Experiment, learn and adapt.

Every zone is different.

How is your zone doing recently?


----------



## Judge and Jury (Oct 19, 2019)

rideshareapphero said:


> Let's us know what's it like being a top dasher I've yet to meet one.


Experiment, learn and adapt.

What's your gross revenues looking like over the last six weeks?

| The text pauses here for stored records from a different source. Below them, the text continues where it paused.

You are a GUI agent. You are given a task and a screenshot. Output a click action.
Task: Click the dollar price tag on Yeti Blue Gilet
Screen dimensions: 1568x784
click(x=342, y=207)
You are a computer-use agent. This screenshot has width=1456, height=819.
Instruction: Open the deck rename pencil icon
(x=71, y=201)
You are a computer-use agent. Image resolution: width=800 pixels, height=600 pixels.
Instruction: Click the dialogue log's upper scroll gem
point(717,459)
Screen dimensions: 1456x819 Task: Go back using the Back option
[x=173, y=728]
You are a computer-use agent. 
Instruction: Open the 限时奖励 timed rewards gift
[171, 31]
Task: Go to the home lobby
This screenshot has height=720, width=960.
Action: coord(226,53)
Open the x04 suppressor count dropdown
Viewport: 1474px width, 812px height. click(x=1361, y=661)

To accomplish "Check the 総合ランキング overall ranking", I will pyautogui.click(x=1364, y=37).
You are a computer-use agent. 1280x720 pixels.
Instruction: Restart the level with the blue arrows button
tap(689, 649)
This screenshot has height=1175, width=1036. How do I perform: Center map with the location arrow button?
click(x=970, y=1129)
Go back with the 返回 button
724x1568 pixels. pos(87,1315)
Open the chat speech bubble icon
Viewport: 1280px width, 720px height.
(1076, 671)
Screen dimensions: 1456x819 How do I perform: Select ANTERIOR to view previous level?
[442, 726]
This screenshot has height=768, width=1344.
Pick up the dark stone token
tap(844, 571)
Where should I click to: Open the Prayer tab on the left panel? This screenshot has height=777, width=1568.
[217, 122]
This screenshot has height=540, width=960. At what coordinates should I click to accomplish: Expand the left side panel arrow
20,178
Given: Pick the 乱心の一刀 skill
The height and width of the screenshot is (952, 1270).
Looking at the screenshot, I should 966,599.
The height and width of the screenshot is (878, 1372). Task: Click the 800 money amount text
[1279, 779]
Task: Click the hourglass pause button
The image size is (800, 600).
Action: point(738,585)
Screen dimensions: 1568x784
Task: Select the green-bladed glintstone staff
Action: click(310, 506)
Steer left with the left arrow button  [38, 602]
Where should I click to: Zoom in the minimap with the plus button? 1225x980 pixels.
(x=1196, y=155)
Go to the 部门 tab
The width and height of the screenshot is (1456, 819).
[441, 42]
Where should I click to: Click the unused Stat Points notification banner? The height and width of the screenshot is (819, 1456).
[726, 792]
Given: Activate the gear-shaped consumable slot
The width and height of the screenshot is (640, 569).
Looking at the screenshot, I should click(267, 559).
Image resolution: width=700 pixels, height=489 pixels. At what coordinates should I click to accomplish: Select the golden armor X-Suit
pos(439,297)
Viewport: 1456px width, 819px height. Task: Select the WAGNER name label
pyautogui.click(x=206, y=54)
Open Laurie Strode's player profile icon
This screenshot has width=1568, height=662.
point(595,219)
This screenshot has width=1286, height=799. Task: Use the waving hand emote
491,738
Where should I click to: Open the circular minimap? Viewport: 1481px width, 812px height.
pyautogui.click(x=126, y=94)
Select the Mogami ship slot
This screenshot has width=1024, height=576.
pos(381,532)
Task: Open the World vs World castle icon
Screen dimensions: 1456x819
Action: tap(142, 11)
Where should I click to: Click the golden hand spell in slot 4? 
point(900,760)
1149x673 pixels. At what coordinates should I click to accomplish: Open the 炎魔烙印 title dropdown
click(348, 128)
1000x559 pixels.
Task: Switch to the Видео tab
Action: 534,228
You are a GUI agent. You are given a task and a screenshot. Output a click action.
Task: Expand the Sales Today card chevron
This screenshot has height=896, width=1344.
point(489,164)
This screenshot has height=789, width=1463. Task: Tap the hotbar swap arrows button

Are you experimenting and adapting or just denigrating profitable contractors because you can't keep up?


----------



## Judge and Jury (Oct 19, 2019)

rideshareapphero said:


> Let's us know what's it like being a top dasher I've yet to meet one.


All market dependent.

By the way, you seem to be sheltered as a driver.

TD's are all around you.

Parking near your shade tree and other cars are driving off for LOP offers while you are posting that you have waited 35 minutes in a hotspot with no offers.


----------



## rideshareapphero (Mar 30, 2018)

Judge and Jury said:


> All market dependent.
> 
> By the way, you seem to be sheltered as a driver.
> 
> ...


So since you're a top dasher are you getting the best orders? $15, $20 for short miles? Or do you still get the $2.50, $3.50 etc, or the $7 for 12 miles and such orders?


----------



## Judge and Jury (Oct 19, 2019)

rideshareapphero said:


> So since you're a top dasher are you getting the best orders? $15, $20 for short miles? Or do you still get the $2.50, $3.50 etc, or the $7 for 12 miles and such orders?


Already answered.

Post #19 on this thread.


----------



## REX HAVOC (Jul 4, 2016)

I'd be a top dasher if I could get my acceptance rate way down. Sitting at 27 percent as we speak.


----------



## UberBastid (Oct 1, 2016)

REX HAVOC said:


> I'd be a top dasher if I could get my acceptance rate way down. Sitting at 27 percent as we speak.


Me: If I was two inches bigger I'd be a king.
Wifey: And if you were two inches smaller, you'd be a queen.


----------



## Judge and Jury (Oct 19, 2019)

...


----------